In court records, during the sentencing phase of the trial, Florence politely and meekly requested that they not be put to death before an emotional courtroom. She asked the judge and jury for forgiveness of them all.
Unfortunately, the hands of both were tied; killing an officer of the law in the course of his duty was a capital offense in the original sense.
Florence was not content to leave the matter there. When the defense proposed a petition for clemency, she was the first to sign. The power of her holiness moved everyone who heard, and it was only after she signed that the judge and jury dared to.
Despising the spotlight, she sank back into the background and never spoke of it again: Jesus knew what she had done and that was enough.
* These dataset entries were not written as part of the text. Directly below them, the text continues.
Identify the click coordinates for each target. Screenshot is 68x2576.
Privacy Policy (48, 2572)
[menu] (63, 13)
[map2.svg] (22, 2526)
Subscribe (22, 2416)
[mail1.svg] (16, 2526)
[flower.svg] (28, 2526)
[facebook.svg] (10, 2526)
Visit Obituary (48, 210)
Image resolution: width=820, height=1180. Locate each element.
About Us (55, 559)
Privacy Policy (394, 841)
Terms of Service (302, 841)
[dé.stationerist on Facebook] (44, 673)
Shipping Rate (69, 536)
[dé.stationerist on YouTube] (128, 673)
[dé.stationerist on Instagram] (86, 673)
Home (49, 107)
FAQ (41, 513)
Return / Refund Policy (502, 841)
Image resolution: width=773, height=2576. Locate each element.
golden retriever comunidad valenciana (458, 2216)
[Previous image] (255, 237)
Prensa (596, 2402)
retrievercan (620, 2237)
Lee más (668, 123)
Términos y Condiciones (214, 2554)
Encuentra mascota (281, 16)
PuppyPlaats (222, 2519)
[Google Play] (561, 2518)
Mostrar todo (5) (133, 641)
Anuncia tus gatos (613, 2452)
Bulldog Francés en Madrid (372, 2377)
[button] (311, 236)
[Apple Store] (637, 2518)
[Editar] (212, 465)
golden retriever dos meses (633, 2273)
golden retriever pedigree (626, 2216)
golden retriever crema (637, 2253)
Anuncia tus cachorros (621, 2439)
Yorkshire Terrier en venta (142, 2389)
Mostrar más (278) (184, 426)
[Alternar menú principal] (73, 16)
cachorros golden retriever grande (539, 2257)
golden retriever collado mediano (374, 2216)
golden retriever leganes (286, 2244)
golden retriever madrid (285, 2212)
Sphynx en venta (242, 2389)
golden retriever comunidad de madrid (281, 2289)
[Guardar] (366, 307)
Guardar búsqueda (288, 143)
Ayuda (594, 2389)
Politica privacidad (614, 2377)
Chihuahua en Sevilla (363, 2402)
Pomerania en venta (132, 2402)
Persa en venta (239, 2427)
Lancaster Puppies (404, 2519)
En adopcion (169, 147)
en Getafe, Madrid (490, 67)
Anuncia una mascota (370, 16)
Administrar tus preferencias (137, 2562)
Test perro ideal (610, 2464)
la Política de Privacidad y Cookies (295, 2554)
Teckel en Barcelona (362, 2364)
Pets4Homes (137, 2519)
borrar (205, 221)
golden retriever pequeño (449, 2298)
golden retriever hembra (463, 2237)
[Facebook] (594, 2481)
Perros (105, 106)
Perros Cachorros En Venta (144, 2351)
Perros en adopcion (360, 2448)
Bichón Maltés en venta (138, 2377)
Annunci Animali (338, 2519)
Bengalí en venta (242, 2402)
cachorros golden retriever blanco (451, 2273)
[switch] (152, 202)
Mercy gives life. Because of my great-grandmother, there are descendants of men alive today that would never have been had she chosen to continue the cycle of violence and retribution.
Mercy inspires and calls people to greatness and repentance, because it is the greatest act of faith that we can bestow in the humanity of others who hurt us.
Florence would not want to be in the spotlight, but she should be. By her intercession may we end the gruesome practice of capital punishment in this nation, and by her example may all people of good will make it so. Amen.